> [What you have to do]:
Show each line of the entries below in which the word "computer" appears.

──────── Provided data ────────

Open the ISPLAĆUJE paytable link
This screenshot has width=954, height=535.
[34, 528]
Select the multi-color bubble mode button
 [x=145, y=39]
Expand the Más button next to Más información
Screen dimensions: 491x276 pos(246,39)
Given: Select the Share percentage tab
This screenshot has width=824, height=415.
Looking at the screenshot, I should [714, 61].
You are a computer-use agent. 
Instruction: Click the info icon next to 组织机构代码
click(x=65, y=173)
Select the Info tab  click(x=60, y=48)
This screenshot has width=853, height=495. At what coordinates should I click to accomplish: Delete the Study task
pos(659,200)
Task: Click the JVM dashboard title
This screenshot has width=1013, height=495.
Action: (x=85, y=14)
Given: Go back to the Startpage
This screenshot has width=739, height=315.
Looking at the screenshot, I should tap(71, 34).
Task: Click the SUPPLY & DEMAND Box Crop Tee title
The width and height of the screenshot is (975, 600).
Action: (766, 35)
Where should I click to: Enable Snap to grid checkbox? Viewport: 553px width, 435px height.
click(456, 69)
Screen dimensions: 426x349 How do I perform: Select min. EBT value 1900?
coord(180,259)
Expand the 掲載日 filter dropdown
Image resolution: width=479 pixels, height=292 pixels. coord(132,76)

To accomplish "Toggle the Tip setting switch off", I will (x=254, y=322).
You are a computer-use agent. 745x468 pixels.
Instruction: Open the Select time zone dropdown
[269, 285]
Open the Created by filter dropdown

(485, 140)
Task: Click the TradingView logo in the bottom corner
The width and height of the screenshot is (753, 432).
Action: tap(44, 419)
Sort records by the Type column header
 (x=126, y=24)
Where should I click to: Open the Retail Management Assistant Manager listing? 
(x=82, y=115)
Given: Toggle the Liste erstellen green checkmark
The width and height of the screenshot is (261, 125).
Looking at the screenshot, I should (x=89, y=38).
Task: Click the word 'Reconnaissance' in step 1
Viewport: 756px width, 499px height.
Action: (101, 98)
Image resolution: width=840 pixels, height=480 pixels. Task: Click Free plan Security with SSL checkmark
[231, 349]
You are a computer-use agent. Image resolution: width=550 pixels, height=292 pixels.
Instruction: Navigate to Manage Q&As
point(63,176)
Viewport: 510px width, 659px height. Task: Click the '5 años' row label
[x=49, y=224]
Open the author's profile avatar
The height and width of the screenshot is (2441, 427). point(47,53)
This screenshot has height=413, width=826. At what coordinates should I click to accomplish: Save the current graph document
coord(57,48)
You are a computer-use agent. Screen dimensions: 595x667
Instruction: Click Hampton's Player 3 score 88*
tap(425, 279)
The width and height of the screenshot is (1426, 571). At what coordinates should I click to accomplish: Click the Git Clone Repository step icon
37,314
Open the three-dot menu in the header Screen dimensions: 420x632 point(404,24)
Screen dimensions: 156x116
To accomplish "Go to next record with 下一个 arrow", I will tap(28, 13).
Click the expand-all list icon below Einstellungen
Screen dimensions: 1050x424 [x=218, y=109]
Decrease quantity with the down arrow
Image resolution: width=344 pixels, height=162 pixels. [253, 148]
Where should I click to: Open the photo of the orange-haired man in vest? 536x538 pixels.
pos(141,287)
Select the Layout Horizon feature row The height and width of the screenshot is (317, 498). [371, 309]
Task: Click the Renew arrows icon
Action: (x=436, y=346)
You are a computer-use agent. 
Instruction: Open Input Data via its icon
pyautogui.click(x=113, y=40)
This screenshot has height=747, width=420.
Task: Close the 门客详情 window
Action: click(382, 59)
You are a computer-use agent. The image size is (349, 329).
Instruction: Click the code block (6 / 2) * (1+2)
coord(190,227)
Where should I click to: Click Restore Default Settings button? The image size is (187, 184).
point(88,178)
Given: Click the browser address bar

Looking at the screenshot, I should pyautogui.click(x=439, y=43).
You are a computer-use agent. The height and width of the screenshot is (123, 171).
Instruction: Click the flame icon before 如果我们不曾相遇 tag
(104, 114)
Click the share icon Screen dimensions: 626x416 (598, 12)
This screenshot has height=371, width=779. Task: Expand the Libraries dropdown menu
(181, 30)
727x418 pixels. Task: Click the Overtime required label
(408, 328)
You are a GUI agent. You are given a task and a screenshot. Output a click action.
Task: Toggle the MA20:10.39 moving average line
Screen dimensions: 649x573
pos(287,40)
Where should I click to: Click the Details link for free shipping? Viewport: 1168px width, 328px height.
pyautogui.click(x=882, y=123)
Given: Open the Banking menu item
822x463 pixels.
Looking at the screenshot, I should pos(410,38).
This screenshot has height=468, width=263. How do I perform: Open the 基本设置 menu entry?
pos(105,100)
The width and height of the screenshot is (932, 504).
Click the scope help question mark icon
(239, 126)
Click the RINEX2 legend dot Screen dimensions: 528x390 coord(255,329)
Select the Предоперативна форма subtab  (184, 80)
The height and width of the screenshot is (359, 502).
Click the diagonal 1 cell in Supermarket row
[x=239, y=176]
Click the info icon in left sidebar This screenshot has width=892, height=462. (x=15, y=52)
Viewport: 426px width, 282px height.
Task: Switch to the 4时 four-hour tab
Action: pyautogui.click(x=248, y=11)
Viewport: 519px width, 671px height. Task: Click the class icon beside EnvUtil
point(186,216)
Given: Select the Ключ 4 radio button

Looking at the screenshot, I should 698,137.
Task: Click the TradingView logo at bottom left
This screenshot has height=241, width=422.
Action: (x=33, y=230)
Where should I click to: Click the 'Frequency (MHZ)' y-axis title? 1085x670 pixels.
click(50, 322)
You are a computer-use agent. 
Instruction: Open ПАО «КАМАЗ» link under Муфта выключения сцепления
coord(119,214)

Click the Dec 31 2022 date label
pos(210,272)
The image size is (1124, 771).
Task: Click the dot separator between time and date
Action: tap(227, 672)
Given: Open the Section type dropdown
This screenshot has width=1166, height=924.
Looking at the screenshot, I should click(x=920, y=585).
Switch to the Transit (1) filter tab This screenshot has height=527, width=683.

────────

> [Answer for this exercise]:
You are a computer-use agent. 
You are a computer-use agent. 745x468 pixels.
You are a computer-use agent. Image resolution: width=550 pixels, height=292 pixels.
You are a computer-use agent. Screen dimensions: 595x667
You are a computer-use agent. 
You are a computer-use agent. The image size is (349, 329).
You are a computer-use agent. The height and width of the screenshot is (123, 171).
You are a computer-use agent. 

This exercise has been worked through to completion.